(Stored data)
===
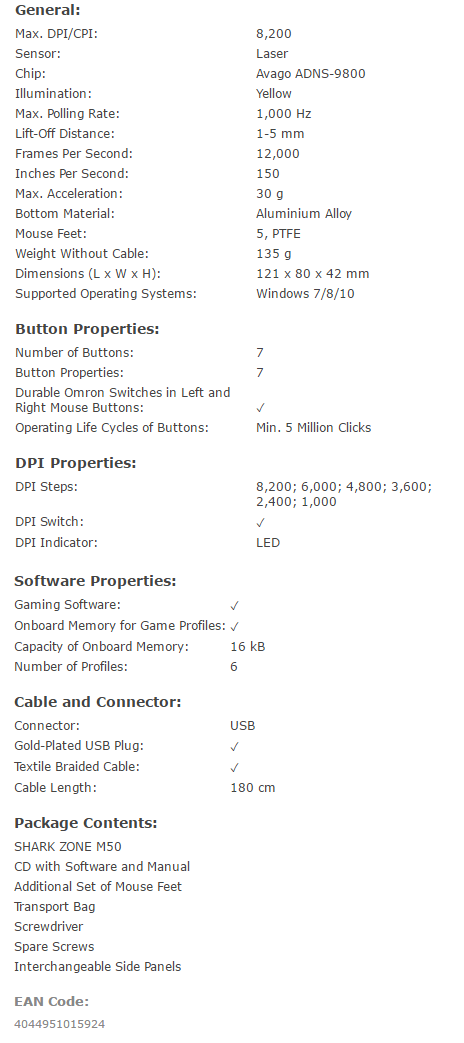464x1043 pixels.
Task: Click the EAN code number 4044951015924
Action: point(60,1024)
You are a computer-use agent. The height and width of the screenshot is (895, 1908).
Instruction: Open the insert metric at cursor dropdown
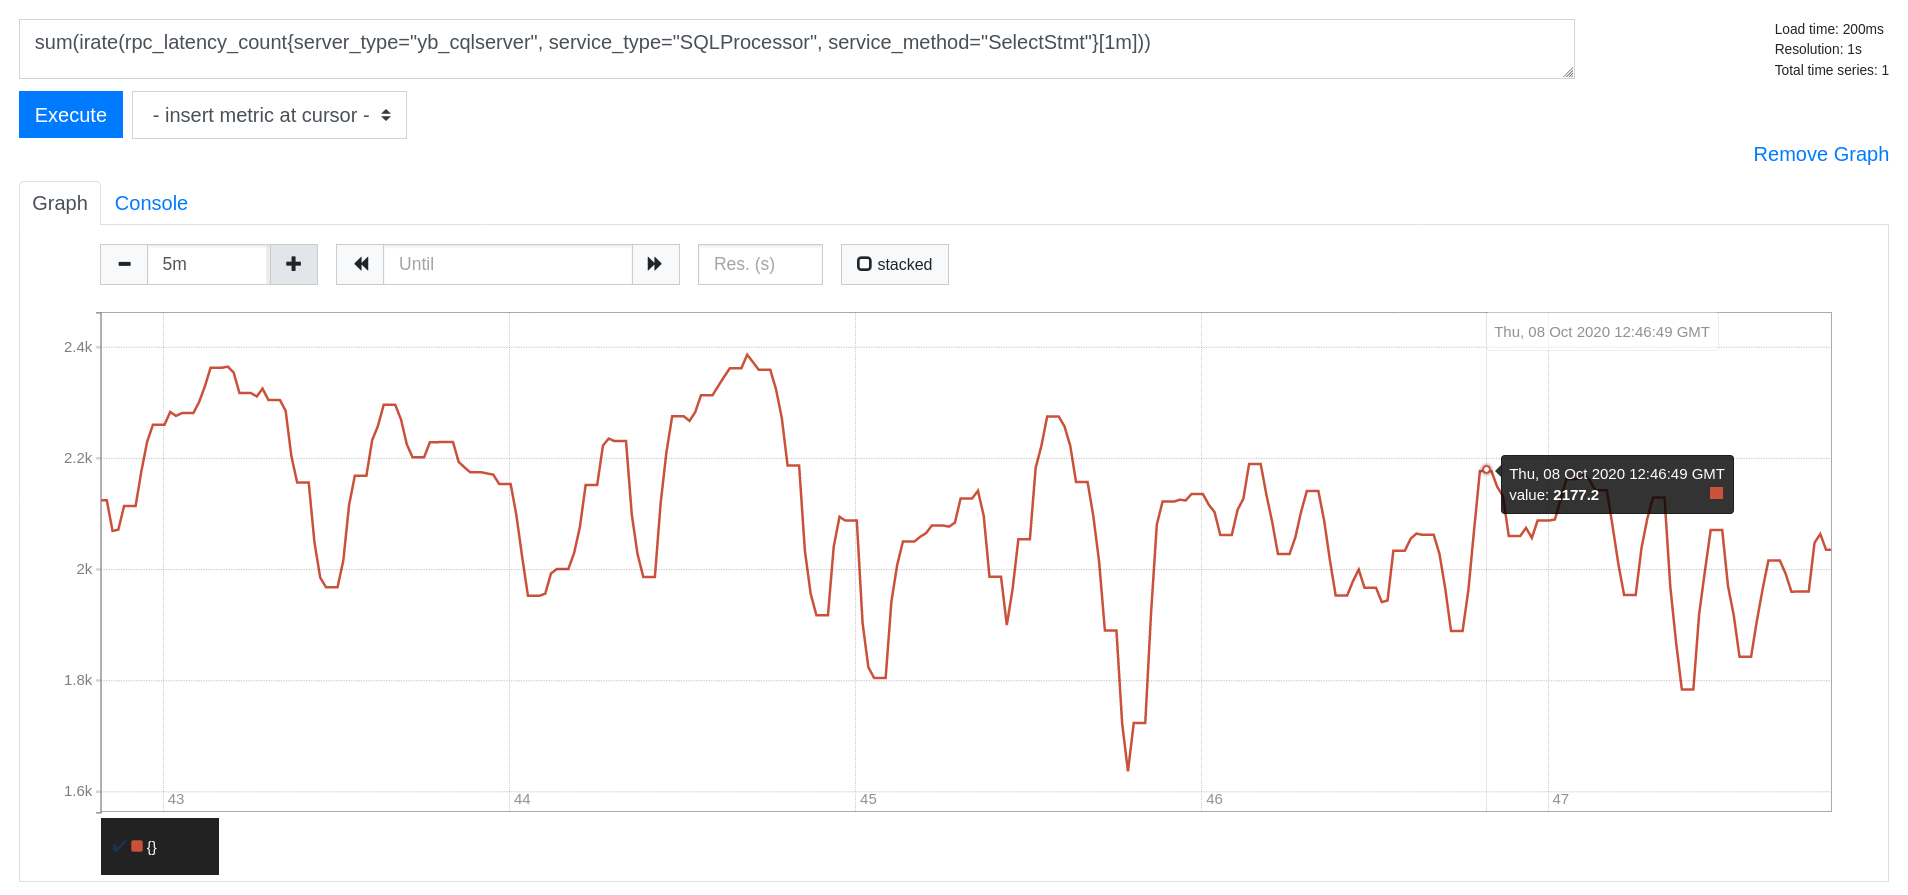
===
EXERCISE BRIEF: In the answer, give only the lines from the one containing "You are a computer-use" through the end of the records above, each reproduced exactly. Include no pictures.

RESPONSE TO THIS TASK:
You are a computer-use agent. The height and width of the screenshot is (895, 1908).
Instruction: Open the insert metric at cursor dropdown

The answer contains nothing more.